▶ [SOURCE RECORDS]

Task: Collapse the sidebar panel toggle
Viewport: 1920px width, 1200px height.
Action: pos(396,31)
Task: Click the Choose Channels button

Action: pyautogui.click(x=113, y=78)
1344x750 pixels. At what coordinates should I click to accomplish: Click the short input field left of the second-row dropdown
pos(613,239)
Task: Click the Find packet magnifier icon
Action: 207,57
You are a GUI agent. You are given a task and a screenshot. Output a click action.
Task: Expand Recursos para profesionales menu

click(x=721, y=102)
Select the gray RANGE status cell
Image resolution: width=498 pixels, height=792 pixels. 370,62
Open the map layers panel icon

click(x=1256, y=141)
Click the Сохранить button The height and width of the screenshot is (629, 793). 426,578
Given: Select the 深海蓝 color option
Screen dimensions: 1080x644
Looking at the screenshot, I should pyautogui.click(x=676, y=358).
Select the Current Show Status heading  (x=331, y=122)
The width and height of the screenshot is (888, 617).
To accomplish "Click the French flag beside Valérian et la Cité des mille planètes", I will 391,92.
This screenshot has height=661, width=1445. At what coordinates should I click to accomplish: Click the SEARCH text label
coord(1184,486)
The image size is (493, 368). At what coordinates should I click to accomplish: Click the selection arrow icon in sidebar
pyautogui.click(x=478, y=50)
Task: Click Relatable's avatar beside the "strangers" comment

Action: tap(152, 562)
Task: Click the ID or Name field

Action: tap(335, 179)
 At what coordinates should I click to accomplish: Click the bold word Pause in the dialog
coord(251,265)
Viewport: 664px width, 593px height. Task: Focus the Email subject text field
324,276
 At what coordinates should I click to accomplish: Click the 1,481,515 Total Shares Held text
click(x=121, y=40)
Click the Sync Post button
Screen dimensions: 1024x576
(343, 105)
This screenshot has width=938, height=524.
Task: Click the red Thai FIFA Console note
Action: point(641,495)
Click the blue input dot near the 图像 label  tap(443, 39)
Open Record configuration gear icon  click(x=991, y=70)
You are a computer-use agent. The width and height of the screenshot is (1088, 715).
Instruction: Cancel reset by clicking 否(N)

▶ [PROBLEM DESCRIPTION] What is needed is every line from the data above that includes the string "agent", copied out.

▶ [YOUR RESPONSE]
You are a GUI agent. You are given a task and a screenshot. Output a click action.
You are a computer-use agent. The width and height of the screenshot is (1088, 715).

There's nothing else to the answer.